Studio album by Dalida
- Released: 1962
- Recorded: 1961–62
- Length: 23:41
- Label: Barclay

Dalida chronology
| Loin de moi (1961) | Le Petit Gonzales (1962) | Eux (1963) |

Singles from Le Petit Gonzales
- "Achète-moi un juke-box" Released: January 1962; "Le Petit Gonzales" Released: 1962; "Je l'attends" Released: 1962;

= Le Petit Gonzales =

Le Petit Gonzales is an album by Dalida. It was her first big step in the rock and roll world. It contains hits like "Le Petit Gonzales" (one of her biggest since "Gondolier" from 1958), "Je l'attends" and "Achète-moi un juke-box".

== Track listing ==
Barclay – 80 183,

Side one
| No. | Title | Writer(s) | Length |
|---|---|---|---|
| 1. | "Le Petit Gonzales" | Buddy Kaye, David Hess & Ethel Lee | 2:34 |
| 2. | "Je l'attends" | Georges Aber, Howard Greenfield & Neil Sedaka | 2:40 |
| 3. | "Petit Éléphant Twist" | Guy Bertret, Henry Mancini & Roger Desbois | 2:06 |
| 4. | "Toutes les Nuits" (All Through the Nights) | Colette Nicolas & James Jr.
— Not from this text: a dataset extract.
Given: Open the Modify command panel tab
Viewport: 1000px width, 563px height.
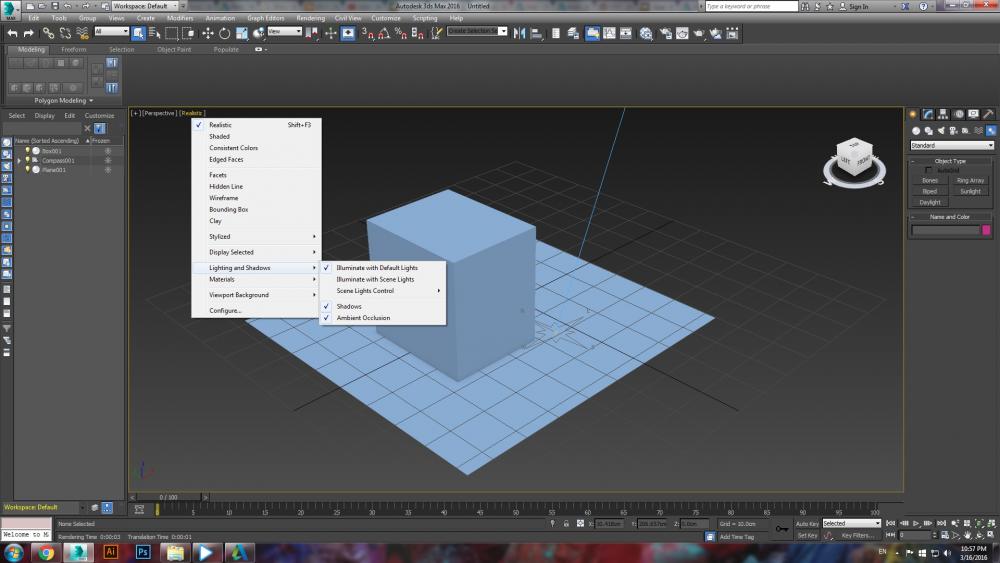Looking at the screenshot, I should pos(929,114).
Duncan | 1:57 |
| 5. | "T'aimerai toujours" | Danyel Gérard & Lucien Morisse | 2:20 |

Side two
| No. | Title | Writer(s) | Length |
|---|---|---|---|
| 1. | "La Leçon de twist" | Danyel Gérard, Giuseppe Mengozzi & Lucien Morisse | 2:13 |
| 2. | "À ma chance" | Danyel Gérard, Don Gibson, Mack Gordon & Robert King | 2:37 |
| 3. | "Que sont devenues les fleurs" (Where Have All the Flowers Gone) | Guy Béart & Pete Seeger | 2:27 |
| 4. | "Je ne peux pas me passer de toi" | André Salvet, Lucien Morisse & Robert Marcucci | 2:13 |
| 5. | "Achète-moi un juke-box" | Colette Nicolas & Georges Garvarentz | 2:44 |
| Total length: |  |  | 23:41 |

== See also ==
- Dalida albums discography

== Sources ==
- L'argus Dalida: Discographie mondiale et cotations, by Daniel Lesueur, Éditions Alternatives, 2004. ISBN 2-86227-428-3 and ISBN 978-2-86227-428-7.